# Resanator delete/e-cutout



## cruzinred92 (Dec 4, 2013)

Most delete the rear muffler and run a pipe out the back and it sounds good. I have 2 setups right now. I have deleted the res and added a magnaflow muffler (sounds pretty good, a little quiet for me but deff better over stock) and a muffler delete pipe to run cat back straight pipe ( is alot louder but no rasp. I personally like it better but have a 2yo and another on the way so only use it for shows/meets) either one is better over stock imo. I would start with chopping the rear muffler and see how you like it before you touch the res tho.


----------



## Robby (Mar 1, 2013)

IMO......As a V-8 kinda guy, 4 cyl engines are to be seen and not heard......any inline four, because they all have the same firing order, sounds similar when the exaust is uncorked.
I suspect that, due to the turbo beating the sound waves half to death, the 1.4 won't be quite as ricey but still, a 4 banger is a four banger.

Rob


----------



## spacedout (Dec 7, 2010)

The turbo does make a 4 cylinder have a nice growl above 3K RPM, but still can sound crappy like a typical 4 cylinder below that.


----------



## jblackburn (Apr 14, 2012)

spacedout said:


> The turbo does make a 4 cylinder have a nice growl above 3K RPM, but still can sound crappy like a typical 4 cylinder below that.

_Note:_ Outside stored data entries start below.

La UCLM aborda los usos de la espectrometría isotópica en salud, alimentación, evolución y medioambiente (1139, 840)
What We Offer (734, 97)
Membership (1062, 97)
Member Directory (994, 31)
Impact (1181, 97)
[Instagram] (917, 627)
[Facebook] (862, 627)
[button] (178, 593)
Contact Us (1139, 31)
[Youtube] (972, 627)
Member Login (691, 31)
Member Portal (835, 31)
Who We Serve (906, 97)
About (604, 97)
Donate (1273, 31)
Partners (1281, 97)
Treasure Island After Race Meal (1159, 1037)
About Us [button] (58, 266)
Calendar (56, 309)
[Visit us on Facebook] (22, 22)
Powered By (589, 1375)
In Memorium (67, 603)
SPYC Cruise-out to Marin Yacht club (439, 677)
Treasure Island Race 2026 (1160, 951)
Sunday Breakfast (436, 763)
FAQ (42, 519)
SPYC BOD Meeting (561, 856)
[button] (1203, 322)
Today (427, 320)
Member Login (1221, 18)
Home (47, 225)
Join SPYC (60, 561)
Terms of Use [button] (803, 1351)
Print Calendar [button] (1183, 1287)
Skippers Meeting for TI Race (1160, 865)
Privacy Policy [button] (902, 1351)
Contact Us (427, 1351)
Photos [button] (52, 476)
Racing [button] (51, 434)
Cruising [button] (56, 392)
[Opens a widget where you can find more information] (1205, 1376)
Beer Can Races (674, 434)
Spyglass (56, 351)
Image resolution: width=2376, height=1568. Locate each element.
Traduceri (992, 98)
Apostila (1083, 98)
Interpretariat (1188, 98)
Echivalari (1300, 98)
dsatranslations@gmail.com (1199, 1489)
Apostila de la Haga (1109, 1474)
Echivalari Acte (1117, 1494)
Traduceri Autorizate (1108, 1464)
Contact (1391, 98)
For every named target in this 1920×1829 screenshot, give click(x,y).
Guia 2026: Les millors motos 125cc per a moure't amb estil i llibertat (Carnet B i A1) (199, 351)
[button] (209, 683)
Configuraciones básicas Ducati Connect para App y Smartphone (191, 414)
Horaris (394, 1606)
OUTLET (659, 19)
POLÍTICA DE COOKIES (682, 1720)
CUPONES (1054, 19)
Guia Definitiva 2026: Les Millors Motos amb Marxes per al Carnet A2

Until you hit 5k. Then it sounds like you pissed off a bunch of angry hornets.


----------



## Merc6 (Jun 8, 2013)

To me, the 1.4T kinda sounds between the 1.4 Aero/Rallye Dart and the 2.4 Skittle SRT 4 a bit. The 2.0T is angry bees in cabin in stock form, my only turn off for the ATS.


----------



## ECOcentric (Aug 12, 2014)

There's nothing wrong with trying your idea. Putting a cutout in place of, or after the resonator will make it noisy, but not obnoxious with the catalytic converters still in place. There are a million exhaust configutation sound files on youtube that would help you gauge the sound. Just do something that's reversible, because eventually you'll be annoyed with the sound.


----------



## Merc6 (Jun 8, 2013)

ECOcentric said:


> There's nothing wrong with trying your idea. Putting a cutout in place of, or after the resonator will make it noisy, but not obnoxious with the catalytic converters still in place. There are a million exhaust configutation sound files on youtube that would help you gauge the sound. Just do something that's reversible, because eventually you'll be annoyed with the sound.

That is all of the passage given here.